H.R. 6304, therefore, differs from prior House and Senate amendments to H.R.

3773 in a number of respects, while having similarities to them in others. Both H.R.


6304 and the Senate amendment would bar civil actions in federal or state court
against persons providing assistance to an element of the intelligence community if
the Attorney General certifies that certain statutory criteria are met. They differ to
some degree as to the criteria involved.
H.R. 6304 provides for judicial review of the Attorney General’s certification
under a substantial evidence standard, while the Senate amendment to H.R. 3773
provides for review of the Attorney General’s certification using an abuse of
discretion standard. The House amendment to the Senate amendment to H.R. 3773
provides for judicial review of any submissions by any party relating any matter as



to which state secrets privilege has been asserted, but does not specify the standard
of review.
H.R. 6304 expressly permits the district court, in its review, to examine any
court order, certification, written request, or directive described in proposed
subsection 802(a) or submitted to the court by the parties, and, permits party
participation in briefs and arguments on any legal issue in the judicial proceeding to
the extent that such participation does not require disclosure of classified information
to that party. This does not have a parallel in the Senate amendment. However, it
has some points of similarity with the House amendment, which permits submissions
by the parties of evidence, briefs, arguments, or other information relating to any
matter with respect to which state secrets privilege has been asserted, while providing
protections for classified information.
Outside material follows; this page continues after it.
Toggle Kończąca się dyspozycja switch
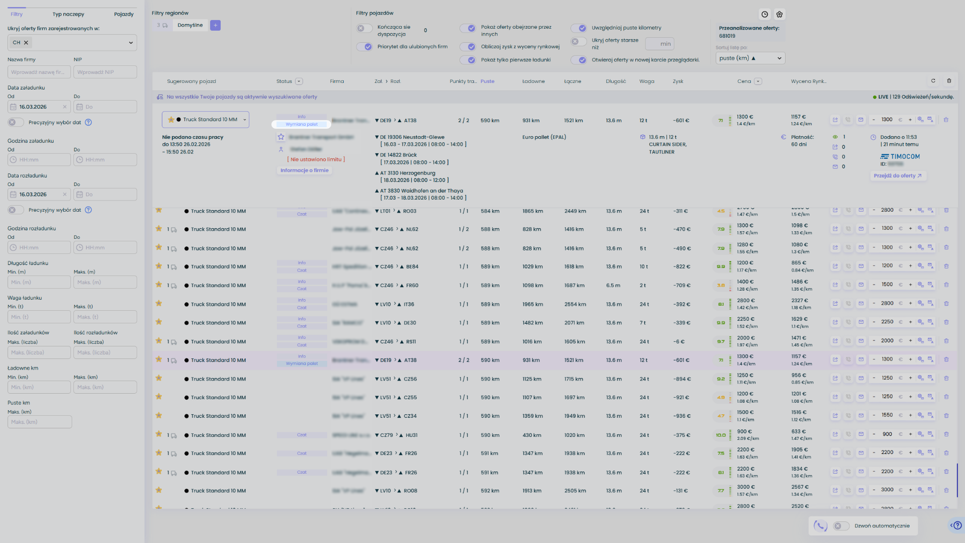[364, 29]
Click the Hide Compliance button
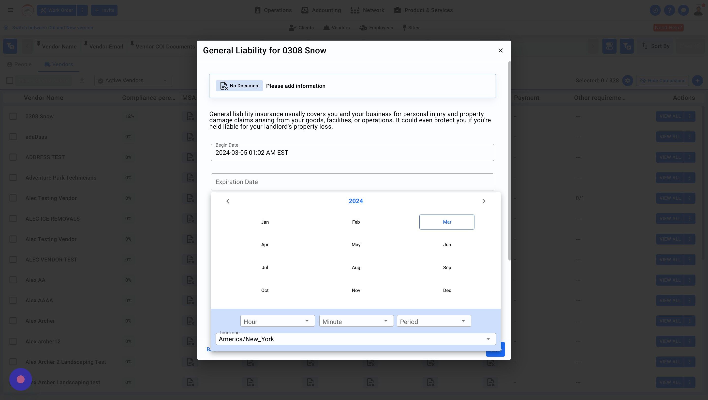The image size is (708, 400). tap(662, 81)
For any covered civil action alleging that a
person provided assistance to an element of the intelligence community pursuant to
a request or directive during the September 11, 2001 to January 17, 2007 period, the
House amendment requires the Attorney General to provide the court with any
request or directive related to the allegations.
All three bills make provision for ex parte, in camera review of classified
information. H.R. 6304 and the Senate amendment both place restrictions on public
disclosure of information regarding the certification and the court’s order.